## EXERCISE OBJECTIVE
Would you transcribe the records below from the line with "Instruction: Open the" to the line with "The image size is (650, 436).", ends included, exactly and with nothing more, leaving the pictures out?
======== INPUT ========
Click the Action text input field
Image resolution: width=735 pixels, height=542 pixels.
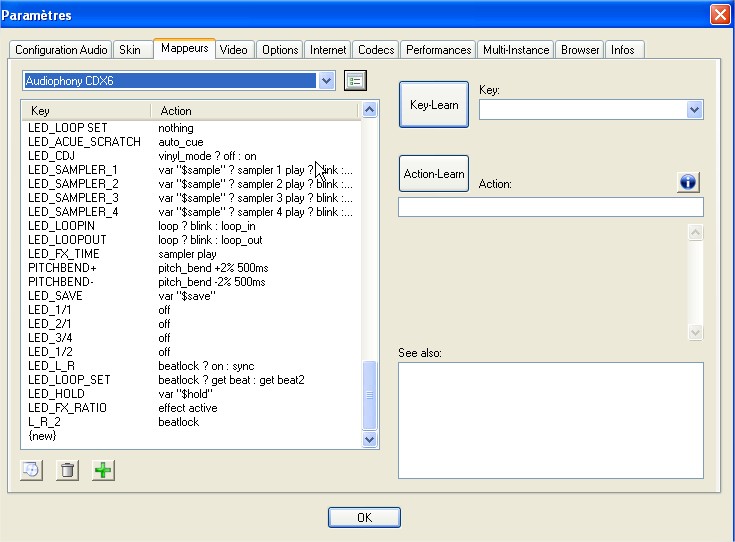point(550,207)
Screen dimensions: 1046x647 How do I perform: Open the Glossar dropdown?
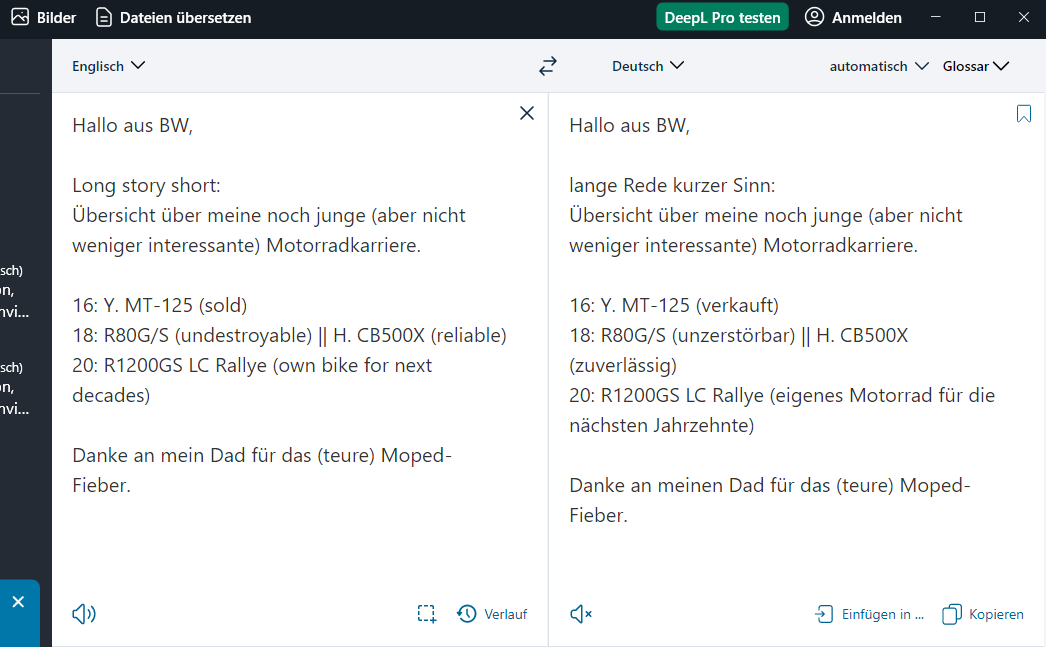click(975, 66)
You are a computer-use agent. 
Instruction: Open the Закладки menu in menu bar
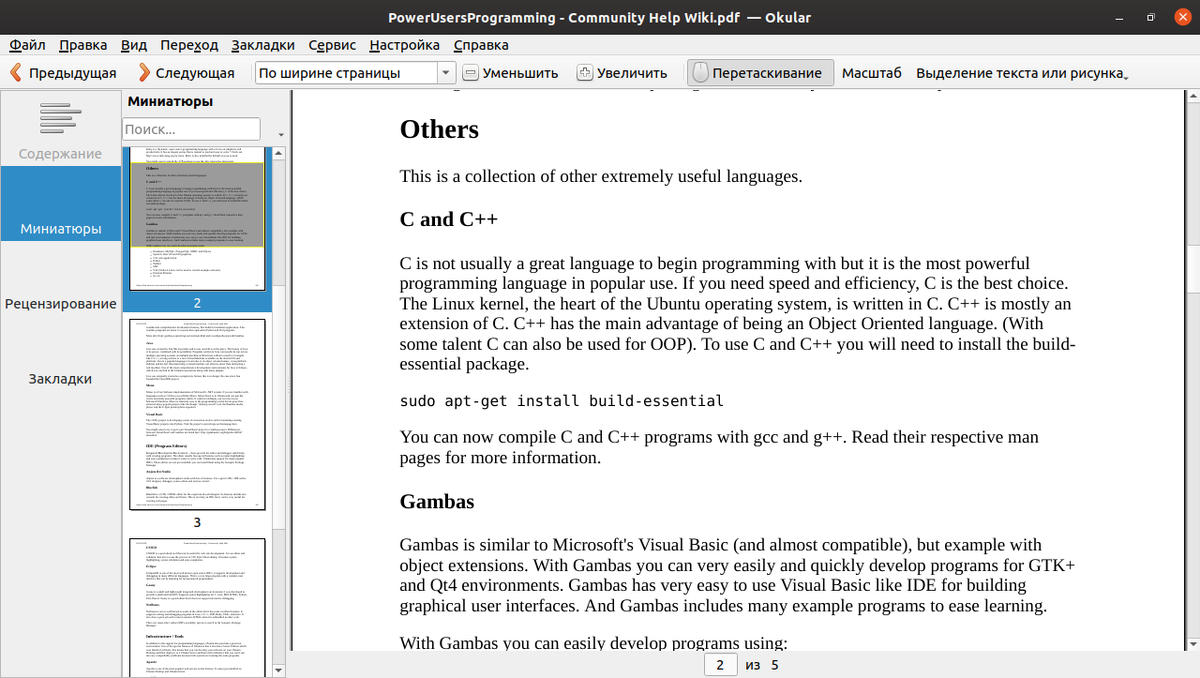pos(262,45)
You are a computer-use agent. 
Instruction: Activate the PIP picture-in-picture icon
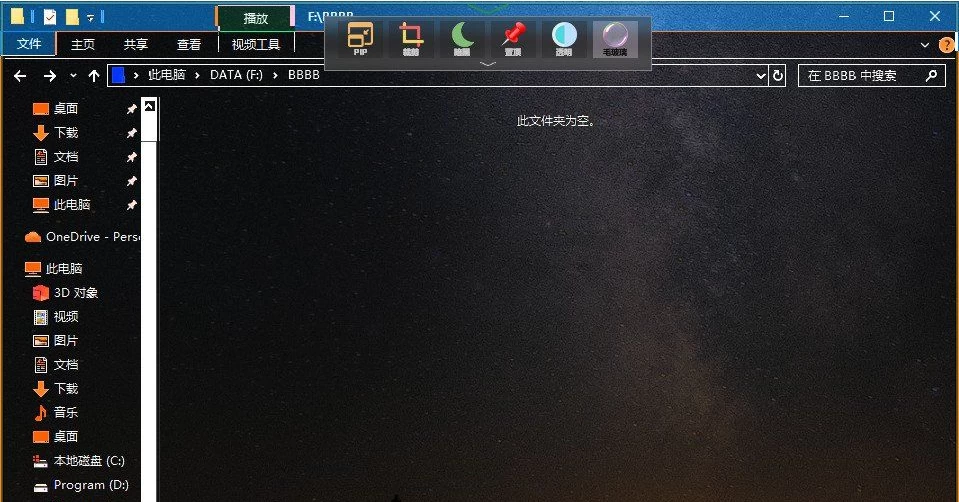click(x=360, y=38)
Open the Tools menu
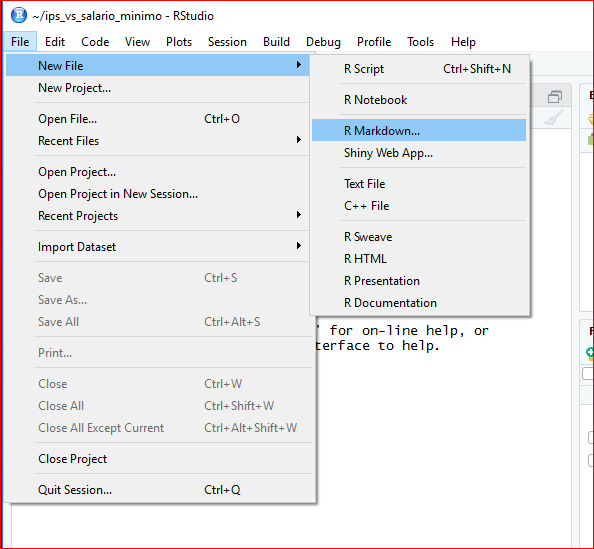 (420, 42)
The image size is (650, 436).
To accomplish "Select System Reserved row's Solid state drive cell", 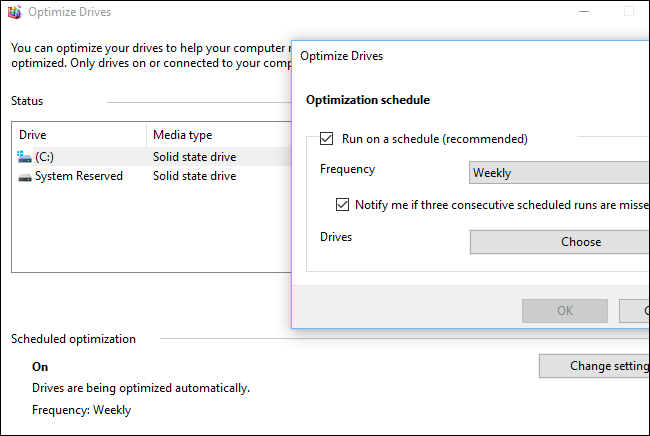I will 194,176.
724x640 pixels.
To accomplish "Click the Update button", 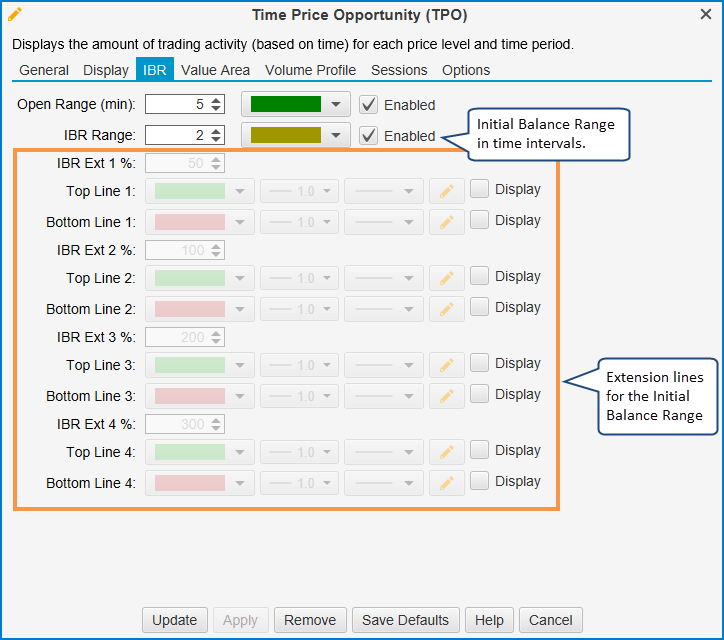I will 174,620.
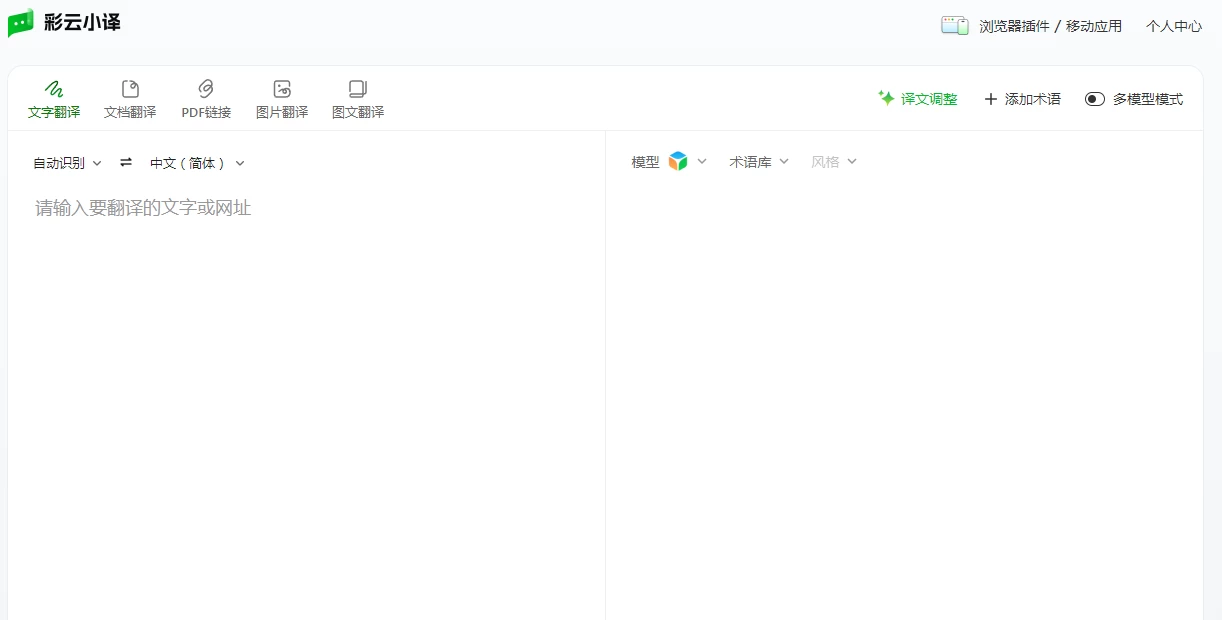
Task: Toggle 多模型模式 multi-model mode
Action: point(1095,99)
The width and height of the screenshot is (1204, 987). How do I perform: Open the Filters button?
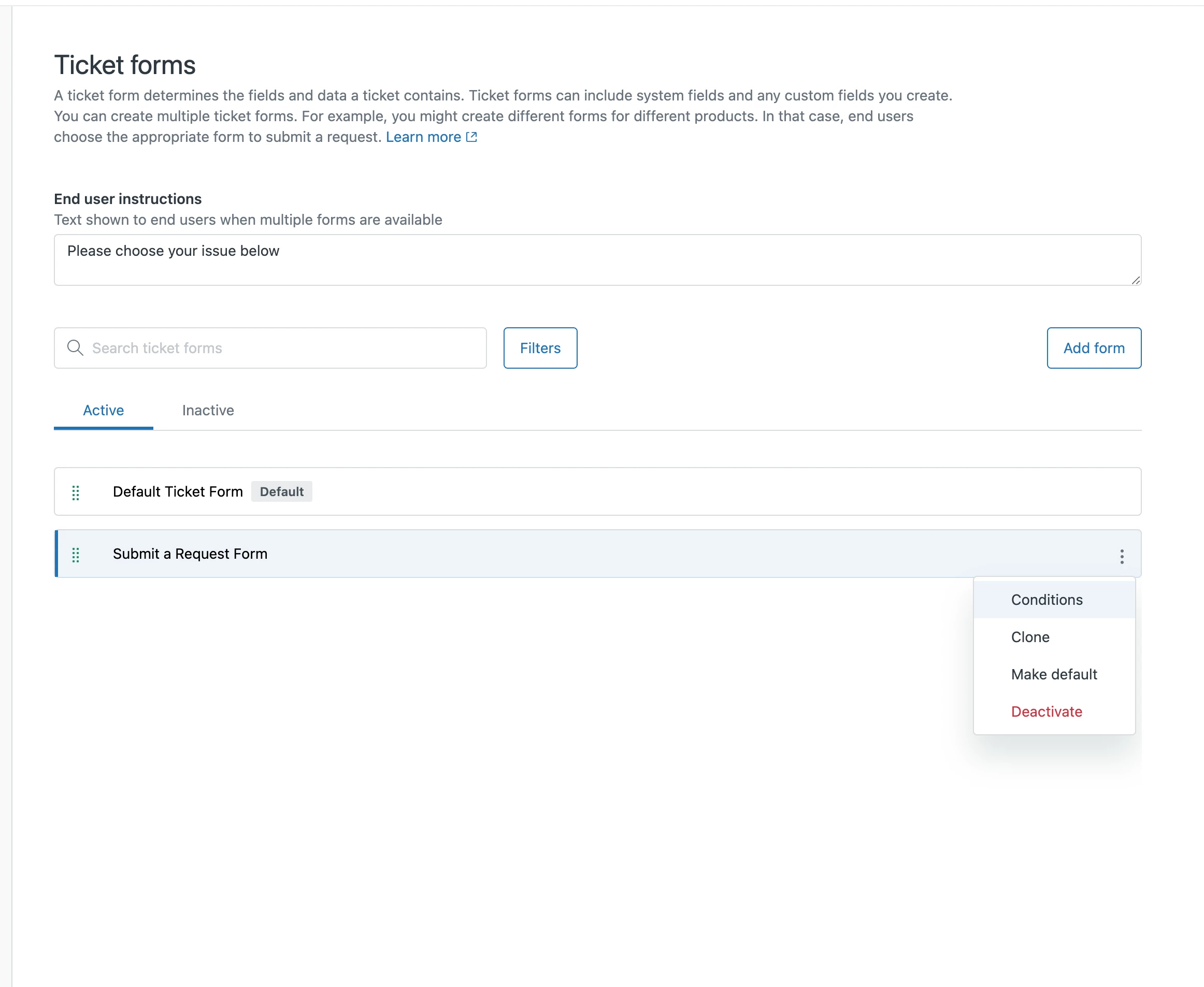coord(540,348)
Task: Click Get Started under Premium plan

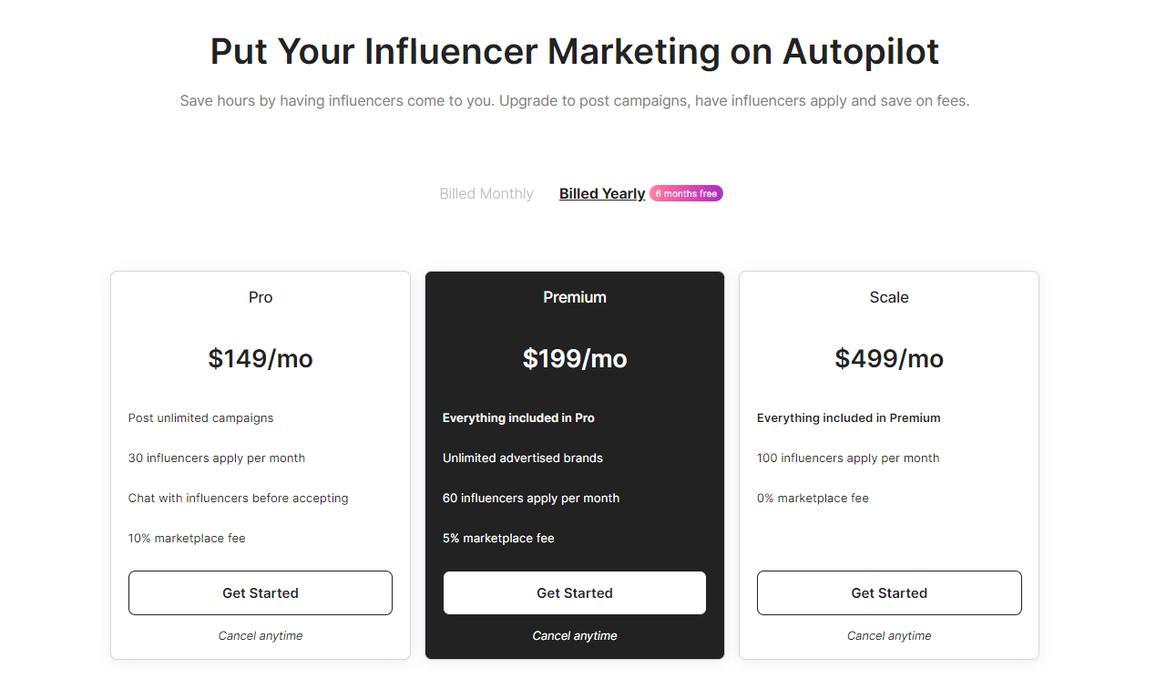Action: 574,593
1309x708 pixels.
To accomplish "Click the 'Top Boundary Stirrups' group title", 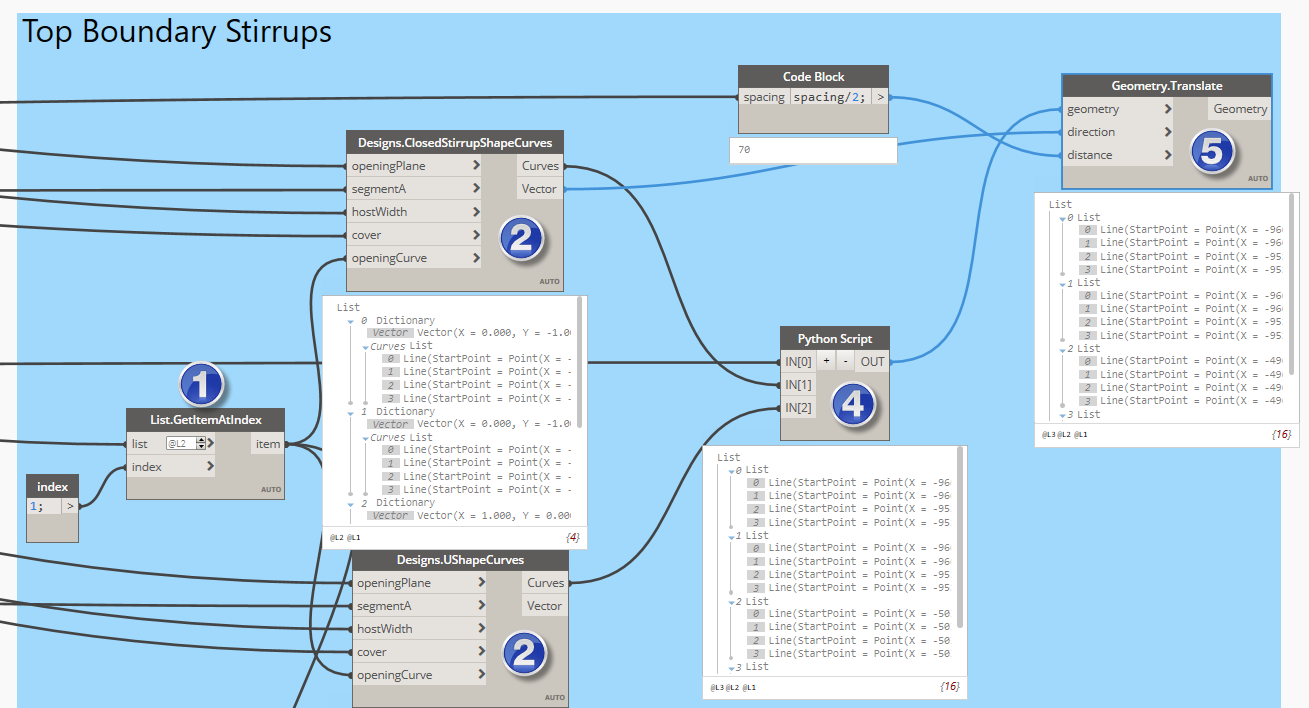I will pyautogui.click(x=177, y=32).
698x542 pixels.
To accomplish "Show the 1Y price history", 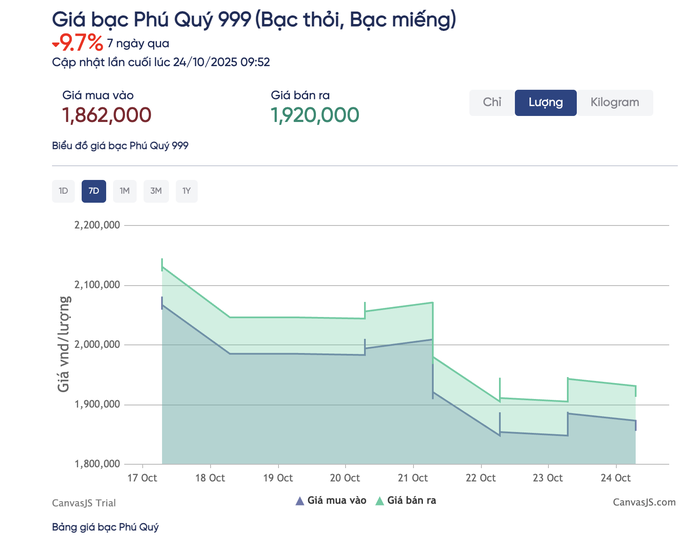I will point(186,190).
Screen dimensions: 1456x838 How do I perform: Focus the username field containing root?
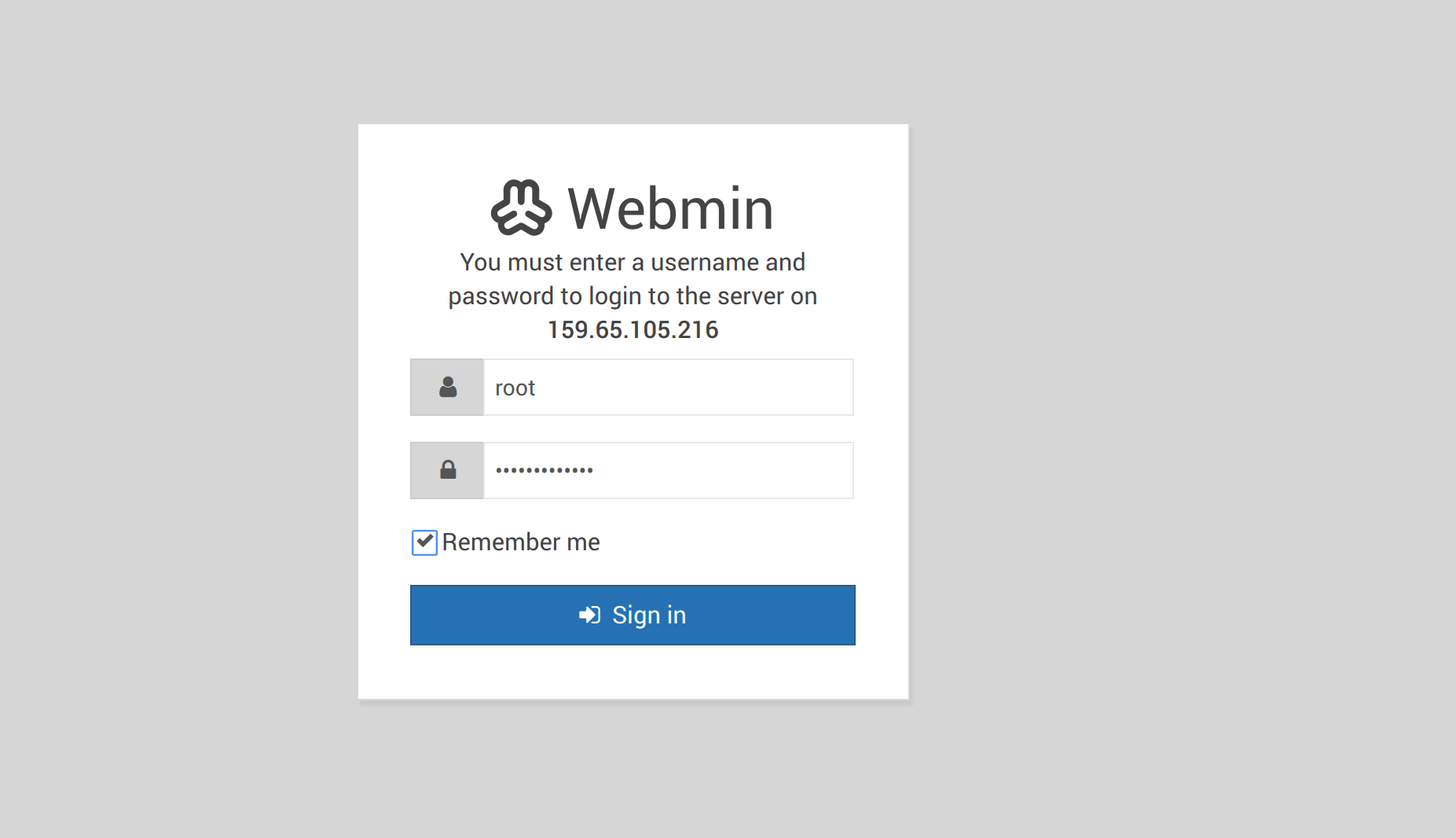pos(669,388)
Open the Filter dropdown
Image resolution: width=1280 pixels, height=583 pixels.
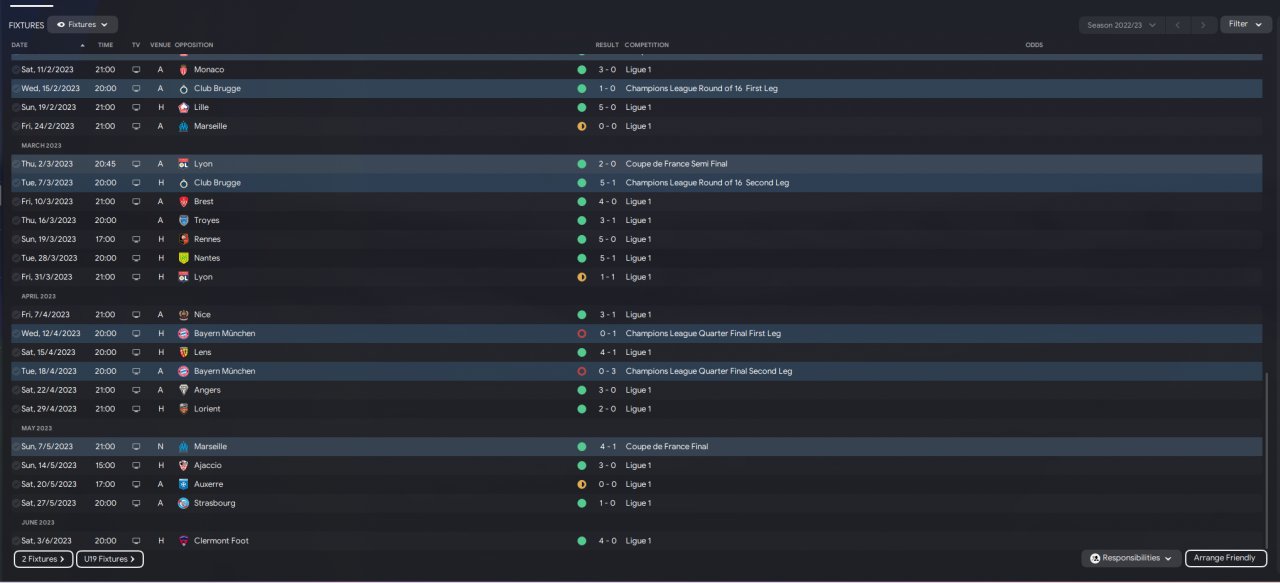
========
## RESULT OF THE EXERCISE
Instruction: Open the Закладки menu in menu bar
pos(262,45)
You are a computer-use agent. 
Instruction: Activate the PIP picture-in-picture icon
click(x=360, y=38)
Open the Tools menu
 (420, 42)
The image size is (650, 436).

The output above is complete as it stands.